= Margaret Wood (archaeologist) =

British archaeologist

Margaret Envys Wood, later Margaret Kaines-Thomas (5 July 1908 – 13 June 1981) FSA was an English archaeologist and author specialising in the domestic and vernacular architecture of the Middle Ages.

== Biography==
Wood was born in Chorlton, Lancashire. She completed an MA and D.Lit and was an elected Fellow of the Society of Antiquaries.

=== Architectural career ===
Her specialist field was in English medieval domestic architecture and she was a member of the Vernacular Architecture Group. Wood undertook her archaeological training at the Courtauld under Sir Mortimer Wheeler.
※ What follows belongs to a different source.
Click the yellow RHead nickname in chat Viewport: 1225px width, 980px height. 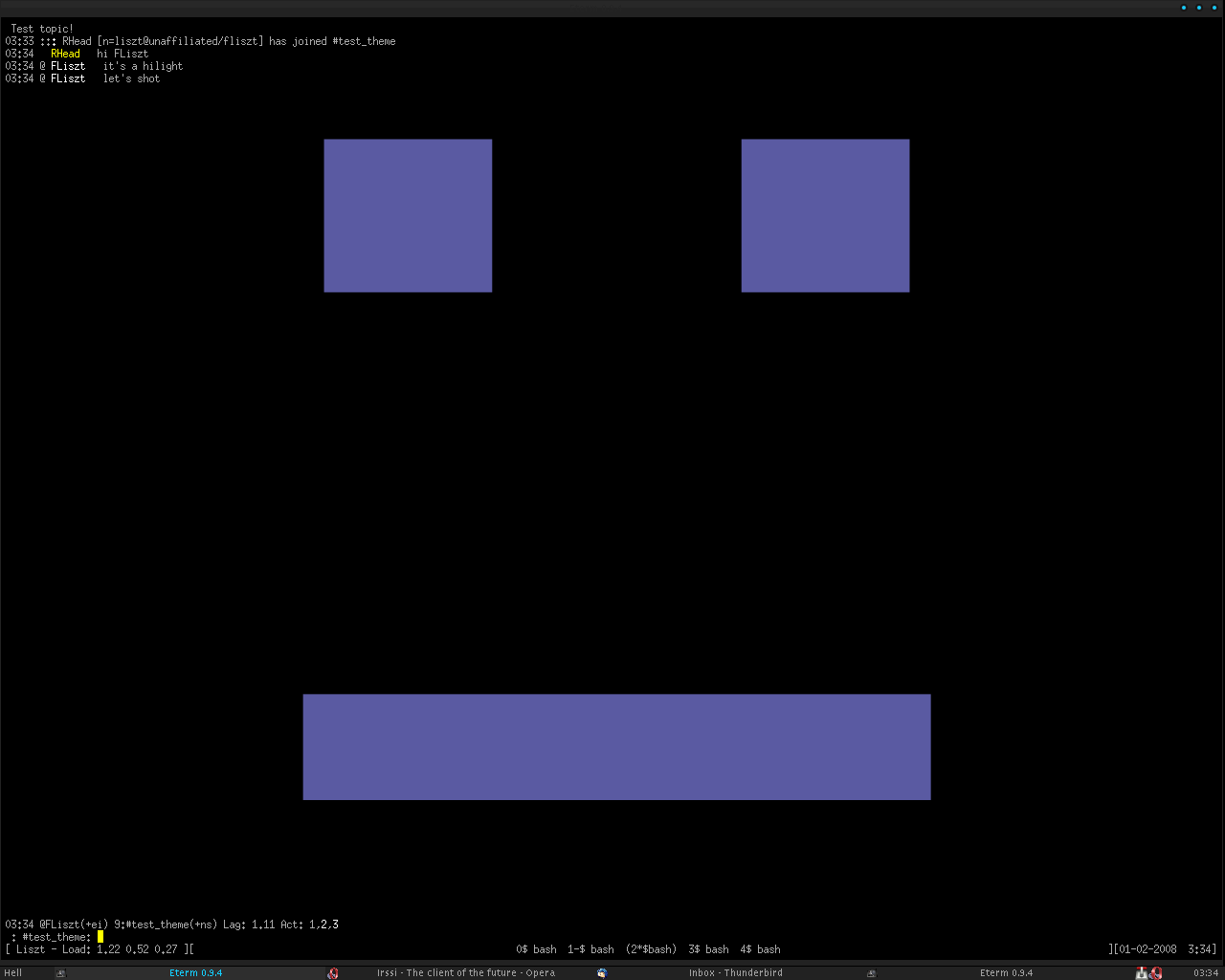click(x=65, y=54)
Wheeler, a hugely influential figure in the world of archaeology, contributed the preface to Wood's principal work The English Mediaeval House. In 1935, she wrote an article titled Norman Domestic Architecture in which she thanked A. W. Clapham for his assistance. Wood also wrote the official Ministry of Works guides for Burton Agnes Old Manor House (Yorkshire), Christchurch Castle Hall (Dorset), Old Soar (Kent), and Donnington Castle (Berkshire). Urban T. Holmes called Wood "one of the foremost experts on the medieval house".
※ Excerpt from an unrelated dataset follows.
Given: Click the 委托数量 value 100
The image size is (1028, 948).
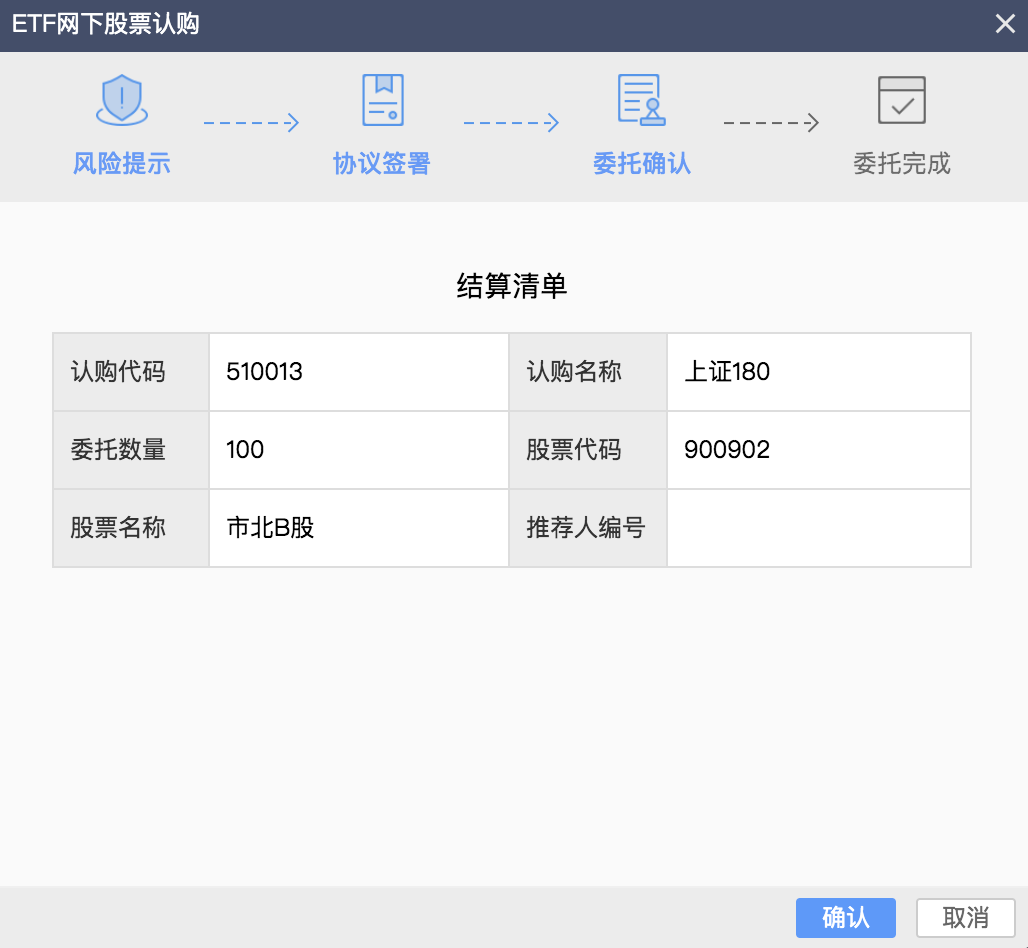Looking at the screenshot, I should 246,450.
Wood is praised for writing the first volume dedicated to medieval domestic architecture since the publication Some Account of Domestic Architecture in England in 1851 by Hudson Turner, and its continuation after his death by John Henry Parker, which remained the authority on the subject until Wood's book The English Mediaeval House was published in 1965. Each chapter of the book focuses on different elements of the medieval house, from the Hall to the Solar, the Parlour and Gatehouse, and on particular types of houses, including Tower Houses and Lodgings. It was reprinted many times and is still considered an essential text on the subject.

Wood was a member of the Historical Association. She was also a member of the St Albans and Hertfordshire Architectural and Archaeological Society.

=== Photography ===
A number of photographs attributed to her appear in the collections of Historic England and comprise negatives and prints. This material has not yet been fully catalogued.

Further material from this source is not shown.